O despertar da primavera

Recebo alguns e-mails pedindo minha opinião sobre o aborto feito na menina de Pernambuco, a excomunhão etc. Eu preferia não falar desse assunto, porque os dados que vêm pela imprensa nessas coisas são sempre muito duvidosos. Aliás, tirando o blog Tubo de Ensaio, os grandes veículos sempre nos presenteiam com textos embaraçosos; aparentemente, ignorar o que a religião diz a respeito de si mesma é obrigatório para o jornalismo religioso brasileiro. Enfim.

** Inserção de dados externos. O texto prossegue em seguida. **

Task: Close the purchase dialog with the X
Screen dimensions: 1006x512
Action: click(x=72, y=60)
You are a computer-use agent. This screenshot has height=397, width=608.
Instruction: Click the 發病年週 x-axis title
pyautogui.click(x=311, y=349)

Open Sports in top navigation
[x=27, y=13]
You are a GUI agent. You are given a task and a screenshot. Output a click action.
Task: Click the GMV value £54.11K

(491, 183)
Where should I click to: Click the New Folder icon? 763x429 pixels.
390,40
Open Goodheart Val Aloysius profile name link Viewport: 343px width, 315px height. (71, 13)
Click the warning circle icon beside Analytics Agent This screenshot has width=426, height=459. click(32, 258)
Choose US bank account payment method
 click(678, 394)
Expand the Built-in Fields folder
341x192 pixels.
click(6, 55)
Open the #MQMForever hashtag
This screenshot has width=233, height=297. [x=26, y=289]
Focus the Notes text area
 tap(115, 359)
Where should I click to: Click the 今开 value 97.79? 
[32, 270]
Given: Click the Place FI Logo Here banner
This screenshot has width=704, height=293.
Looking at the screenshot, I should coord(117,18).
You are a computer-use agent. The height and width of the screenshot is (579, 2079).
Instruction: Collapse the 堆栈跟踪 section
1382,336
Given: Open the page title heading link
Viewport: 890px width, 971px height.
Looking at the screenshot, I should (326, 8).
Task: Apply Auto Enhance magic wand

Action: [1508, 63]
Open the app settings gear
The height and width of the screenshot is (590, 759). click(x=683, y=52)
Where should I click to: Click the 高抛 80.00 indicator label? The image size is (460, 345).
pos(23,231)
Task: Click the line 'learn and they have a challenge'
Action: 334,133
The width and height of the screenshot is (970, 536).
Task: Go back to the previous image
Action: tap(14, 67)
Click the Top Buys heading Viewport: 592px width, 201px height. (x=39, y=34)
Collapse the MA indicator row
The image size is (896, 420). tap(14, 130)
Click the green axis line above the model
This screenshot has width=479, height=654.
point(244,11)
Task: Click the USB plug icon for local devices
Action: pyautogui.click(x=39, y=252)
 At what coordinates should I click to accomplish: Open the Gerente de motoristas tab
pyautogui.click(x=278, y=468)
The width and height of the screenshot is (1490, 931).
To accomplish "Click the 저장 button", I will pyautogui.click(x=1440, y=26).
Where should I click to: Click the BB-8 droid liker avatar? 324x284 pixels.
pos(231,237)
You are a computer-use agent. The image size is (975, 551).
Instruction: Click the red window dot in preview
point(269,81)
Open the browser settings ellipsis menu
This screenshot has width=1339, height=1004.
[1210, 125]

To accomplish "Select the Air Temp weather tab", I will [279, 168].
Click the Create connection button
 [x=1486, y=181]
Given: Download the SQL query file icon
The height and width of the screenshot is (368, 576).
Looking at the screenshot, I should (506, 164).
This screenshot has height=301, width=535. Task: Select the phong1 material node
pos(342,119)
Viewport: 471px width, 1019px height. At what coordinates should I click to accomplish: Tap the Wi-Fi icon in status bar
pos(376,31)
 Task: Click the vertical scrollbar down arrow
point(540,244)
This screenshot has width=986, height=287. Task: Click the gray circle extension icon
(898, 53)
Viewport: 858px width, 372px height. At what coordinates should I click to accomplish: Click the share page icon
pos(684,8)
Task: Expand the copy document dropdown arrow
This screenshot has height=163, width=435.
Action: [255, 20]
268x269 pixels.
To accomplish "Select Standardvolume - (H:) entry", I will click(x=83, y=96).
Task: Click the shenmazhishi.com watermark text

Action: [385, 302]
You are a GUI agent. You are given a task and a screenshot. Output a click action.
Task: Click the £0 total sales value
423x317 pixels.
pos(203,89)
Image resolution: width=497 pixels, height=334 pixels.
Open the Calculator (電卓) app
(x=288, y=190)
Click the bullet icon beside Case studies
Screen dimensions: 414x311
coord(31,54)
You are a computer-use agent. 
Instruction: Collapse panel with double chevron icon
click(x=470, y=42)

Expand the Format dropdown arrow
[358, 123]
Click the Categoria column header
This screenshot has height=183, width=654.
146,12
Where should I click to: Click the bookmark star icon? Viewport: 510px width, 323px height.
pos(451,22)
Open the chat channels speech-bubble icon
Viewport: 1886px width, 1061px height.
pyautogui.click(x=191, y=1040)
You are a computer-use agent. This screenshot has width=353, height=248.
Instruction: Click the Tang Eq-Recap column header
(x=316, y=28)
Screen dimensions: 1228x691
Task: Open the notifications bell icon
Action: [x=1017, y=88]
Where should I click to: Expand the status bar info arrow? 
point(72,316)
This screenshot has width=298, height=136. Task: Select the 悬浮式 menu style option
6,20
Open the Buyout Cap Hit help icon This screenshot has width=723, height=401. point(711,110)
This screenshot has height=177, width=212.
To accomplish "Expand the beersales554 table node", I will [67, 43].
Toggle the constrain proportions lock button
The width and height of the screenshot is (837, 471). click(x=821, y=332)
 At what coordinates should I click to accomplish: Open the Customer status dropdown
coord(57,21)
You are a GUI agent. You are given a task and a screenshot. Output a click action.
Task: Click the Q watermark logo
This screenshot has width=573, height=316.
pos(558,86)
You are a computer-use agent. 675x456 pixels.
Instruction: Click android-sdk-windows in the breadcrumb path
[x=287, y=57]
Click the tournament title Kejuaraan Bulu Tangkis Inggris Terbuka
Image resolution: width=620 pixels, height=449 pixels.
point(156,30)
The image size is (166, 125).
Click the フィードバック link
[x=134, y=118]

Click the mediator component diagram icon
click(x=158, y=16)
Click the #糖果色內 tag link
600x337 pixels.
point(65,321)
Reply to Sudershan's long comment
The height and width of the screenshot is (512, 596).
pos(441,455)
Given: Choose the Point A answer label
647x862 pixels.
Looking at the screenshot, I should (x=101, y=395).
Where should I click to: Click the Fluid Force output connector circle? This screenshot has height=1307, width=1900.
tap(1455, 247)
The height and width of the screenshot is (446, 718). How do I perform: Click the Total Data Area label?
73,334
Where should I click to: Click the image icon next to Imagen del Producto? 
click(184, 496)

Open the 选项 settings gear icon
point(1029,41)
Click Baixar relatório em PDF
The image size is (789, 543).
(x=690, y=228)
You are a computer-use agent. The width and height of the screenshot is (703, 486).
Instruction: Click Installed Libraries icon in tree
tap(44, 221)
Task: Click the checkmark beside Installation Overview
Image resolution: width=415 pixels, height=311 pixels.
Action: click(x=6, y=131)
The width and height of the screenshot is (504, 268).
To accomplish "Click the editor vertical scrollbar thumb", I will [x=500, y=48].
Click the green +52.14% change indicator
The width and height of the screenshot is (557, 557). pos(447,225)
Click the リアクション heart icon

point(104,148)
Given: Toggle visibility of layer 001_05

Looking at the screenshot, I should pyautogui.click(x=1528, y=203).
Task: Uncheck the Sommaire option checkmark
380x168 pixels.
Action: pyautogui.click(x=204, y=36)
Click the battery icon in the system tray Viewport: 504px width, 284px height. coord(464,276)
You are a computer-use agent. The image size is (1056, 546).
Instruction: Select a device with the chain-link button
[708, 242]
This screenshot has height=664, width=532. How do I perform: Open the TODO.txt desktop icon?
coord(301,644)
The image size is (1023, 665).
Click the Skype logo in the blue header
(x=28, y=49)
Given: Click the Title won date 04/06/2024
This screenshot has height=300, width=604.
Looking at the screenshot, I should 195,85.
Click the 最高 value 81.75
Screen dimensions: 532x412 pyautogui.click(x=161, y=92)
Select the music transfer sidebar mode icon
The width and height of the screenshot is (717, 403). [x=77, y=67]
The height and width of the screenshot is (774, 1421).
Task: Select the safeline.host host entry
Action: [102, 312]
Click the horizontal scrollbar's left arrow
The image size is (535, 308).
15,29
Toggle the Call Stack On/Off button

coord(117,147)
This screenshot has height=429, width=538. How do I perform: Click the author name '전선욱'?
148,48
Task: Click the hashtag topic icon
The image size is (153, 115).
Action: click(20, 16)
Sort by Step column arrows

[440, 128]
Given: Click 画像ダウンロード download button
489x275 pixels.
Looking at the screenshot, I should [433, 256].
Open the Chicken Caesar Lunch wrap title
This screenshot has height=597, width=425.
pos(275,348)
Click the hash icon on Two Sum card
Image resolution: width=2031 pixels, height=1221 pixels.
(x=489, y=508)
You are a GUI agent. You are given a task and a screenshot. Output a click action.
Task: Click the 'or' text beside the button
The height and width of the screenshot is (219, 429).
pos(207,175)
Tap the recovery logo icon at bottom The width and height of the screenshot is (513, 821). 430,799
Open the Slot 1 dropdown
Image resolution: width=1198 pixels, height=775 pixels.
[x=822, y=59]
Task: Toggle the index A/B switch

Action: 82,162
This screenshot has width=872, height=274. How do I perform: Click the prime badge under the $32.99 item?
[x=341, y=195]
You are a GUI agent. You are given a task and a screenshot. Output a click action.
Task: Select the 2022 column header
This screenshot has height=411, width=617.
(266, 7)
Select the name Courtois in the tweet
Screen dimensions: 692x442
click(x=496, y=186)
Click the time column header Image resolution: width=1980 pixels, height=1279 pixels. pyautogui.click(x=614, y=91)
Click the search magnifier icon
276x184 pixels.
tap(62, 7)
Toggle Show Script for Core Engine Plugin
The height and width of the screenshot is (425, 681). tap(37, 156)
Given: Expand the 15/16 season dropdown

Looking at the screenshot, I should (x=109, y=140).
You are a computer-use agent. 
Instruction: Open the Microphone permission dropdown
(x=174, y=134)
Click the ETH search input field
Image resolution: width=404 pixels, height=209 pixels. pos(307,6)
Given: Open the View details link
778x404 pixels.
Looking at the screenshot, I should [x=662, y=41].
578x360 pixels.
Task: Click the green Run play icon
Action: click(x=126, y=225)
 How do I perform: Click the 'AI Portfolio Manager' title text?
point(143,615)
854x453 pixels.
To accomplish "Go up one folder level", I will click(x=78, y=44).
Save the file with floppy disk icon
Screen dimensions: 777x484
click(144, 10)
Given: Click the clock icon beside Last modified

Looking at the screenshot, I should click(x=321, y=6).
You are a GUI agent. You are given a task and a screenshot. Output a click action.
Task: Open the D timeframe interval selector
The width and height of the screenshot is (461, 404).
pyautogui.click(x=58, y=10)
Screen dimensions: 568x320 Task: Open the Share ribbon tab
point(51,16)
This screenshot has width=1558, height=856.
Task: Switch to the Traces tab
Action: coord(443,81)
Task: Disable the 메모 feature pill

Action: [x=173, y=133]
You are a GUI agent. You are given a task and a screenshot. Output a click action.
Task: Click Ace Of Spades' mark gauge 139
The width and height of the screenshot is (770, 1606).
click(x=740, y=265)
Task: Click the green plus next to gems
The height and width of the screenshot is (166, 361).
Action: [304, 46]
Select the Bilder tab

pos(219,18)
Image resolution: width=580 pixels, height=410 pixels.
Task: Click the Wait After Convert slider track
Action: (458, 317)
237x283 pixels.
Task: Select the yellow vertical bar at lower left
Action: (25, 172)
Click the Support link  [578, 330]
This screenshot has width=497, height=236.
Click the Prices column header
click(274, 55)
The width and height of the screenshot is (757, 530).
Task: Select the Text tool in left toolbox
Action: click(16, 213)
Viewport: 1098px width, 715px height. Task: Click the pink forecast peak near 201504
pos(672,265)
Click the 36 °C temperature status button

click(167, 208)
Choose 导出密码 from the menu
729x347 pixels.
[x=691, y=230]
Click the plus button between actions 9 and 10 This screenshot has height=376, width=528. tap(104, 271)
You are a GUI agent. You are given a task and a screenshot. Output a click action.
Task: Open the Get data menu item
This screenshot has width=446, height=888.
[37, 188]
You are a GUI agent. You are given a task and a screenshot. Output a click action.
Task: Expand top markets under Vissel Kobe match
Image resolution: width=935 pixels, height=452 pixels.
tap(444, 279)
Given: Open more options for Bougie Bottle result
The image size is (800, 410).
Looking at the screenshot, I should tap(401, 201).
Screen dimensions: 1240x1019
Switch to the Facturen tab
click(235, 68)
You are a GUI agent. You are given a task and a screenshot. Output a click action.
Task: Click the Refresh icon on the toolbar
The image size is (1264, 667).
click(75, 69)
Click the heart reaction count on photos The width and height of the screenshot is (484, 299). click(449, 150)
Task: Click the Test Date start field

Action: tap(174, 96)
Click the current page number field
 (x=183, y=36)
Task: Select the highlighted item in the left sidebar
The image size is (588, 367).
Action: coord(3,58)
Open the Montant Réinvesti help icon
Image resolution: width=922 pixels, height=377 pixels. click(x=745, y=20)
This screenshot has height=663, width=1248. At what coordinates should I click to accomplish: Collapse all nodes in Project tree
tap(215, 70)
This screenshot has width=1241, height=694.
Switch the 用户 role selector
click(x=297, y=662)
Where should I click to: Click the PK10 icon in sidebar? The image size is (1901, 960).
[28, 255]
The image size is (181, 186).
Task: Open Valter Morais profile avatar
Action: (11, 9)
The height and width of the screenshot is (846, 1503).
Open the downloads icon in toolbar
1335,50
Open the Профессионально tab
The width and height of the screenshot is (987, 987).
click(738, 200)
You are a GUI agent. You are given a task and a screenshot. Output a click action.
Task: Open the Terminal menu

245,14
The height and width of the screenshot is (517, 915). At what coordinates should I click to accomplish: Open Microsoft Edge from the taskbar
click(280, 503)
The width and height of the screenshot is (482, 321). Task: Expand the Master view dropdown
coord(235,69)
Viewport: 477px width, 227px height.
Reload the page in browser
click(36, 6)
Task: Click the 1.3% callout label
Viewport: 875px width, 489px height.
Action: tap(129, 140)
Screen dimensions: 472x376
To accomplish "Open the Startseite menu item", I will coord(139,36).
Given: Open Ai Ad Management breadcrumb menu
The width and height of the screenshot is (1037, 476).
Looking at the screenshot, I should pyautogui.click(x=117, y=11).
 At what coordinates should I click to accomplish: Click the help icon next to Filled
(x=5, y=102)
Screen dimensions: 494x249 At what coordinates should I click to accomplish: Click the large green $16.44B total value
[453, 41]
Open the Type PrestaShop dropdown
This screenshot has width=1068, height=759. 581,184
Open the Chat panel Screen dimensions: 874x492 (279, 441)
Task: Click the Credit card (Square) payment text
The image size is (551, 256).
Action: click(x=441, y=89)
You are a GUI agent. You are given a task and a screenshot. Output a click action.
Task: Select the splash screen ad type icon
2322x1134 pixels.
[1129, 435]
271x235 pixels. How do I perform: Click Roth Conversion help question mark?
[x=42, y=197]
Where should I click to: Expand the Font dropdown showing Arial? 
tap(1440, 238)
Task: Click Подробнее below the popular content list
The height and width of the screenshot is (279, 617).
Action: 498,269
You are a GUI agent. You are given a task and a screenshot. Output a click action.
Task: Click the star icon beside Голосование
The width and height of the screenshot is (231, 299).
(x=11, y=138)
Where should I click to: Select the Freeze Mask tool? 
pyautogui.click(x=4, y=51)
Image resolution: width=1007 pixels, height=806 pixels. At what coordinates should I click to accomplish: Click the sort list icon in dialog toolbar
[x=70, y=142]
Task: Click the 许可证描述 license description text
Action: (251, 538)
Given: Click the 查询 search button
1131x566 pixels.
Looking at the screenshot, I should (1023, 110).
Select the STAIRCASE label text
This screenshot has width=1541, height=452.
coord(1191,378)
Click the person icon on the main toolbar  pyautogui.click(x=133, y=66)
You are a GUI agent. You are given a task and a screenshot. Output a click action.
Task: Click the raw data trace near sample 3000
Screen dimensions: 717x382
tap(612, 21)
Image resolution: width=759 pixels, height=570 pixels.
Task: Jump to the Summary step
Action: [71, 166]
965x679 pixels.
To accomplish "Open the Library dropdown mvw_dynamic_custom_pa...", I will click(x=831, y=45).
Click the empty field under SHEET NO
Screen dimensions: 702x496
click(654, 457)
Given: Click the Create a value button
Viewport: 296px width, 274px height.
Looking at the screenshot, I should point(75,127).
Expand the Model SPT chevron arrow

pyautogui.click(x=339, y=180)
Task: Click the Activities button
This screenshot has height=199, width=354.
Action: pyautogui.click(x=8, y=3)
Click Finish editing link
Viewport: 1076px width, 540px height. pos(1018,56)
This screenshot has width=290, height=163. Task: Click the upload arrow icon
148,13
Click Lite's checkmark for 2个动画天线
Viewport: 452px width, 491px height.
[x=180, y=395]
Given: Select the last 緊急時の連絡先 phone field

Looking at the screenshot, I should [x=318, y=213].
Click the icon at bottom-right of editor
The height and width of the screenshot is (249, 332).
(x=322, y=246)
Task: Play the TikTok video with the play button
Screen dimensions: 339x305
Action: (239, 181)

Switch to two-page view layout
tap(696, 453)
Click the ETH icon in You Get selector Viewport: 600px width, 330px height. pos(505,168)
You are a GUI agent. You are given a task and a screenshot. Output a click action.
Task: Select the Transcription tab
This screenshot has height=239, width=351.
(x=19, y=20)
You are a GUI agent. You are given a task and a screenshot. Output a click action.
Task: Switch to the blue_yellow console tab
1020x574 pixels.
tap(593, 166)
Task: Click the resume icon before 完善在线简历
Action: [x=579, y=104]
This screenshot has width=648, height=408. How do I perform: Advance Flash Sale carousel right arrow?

Vamos começar com dois links para a edificação geral:

1. Grávida de gêmeos em Alagoinha: o Pe. Edson Camargo, que acompanhou a família da menina estuprada até o ponto em que uma assistente social o permitiu, conta o que presenciou.

2. Menina estuprada de 9 anos é a mãe mais jovem do Peru: o que sugere que é possível ter filhos com essa idade. Não sei como era o caso da menina de Alagoinhas, se havia alguma complicação; mas, como não li nenhum boletim médico, eis aí ao menos algum contexto.

Agora, sobre a excomunhão, bem, não sou canonista e não tenho a mais mínima vontade de me juntar a defensores do aborto no ataque a um bispo. Quero só levantar algumas perguntas. Primeiro, até onde vai meu parco entendimento, a Igreja permite o aborto como efeito negativo de uma intervenção positiva. Assim, se um aborto for parte de uma intervenção cirúrgica que salva a vida da mãe, a Igreja o permite. Se a mãe quiser ter o filho e morrer, a Igreja admira o sacrifício, mas não o estabelece como padrão de conduta. Pelo pouquíssimo que li sobre esse caso, ele parecia cair nessa situação. Digo “parecia” porque aparentemente a gravidez era a própria causa do risco de vida, e não um obstáculo no caminho de outra coisa. E, francamente, não conheço um único especialista brasileiro em direito canônico que possa tirar a dúvida.

De todo modo, entre as condições necessárias para a excomunhão, estão 1. a consciência de que a Igreja prescreve a pena de excomunhão para
determinado ato (como a prática do aborto) e 2. a ação deliberada e suficientemente livre. Creio que 1. a mãe não sabia da pena (normalmente só os militantes anti-aborto sabem dela) e 2. a mãe estava pressionada demais pelo terror da situação e até pela assistente social.

Comme d’habitude, na grande imprensa não se ouviu nenhuma defesa dos pobres bebês que a menina gerou. O aborto é mesmo o único “bem” que nunca é advogado para si mesmo.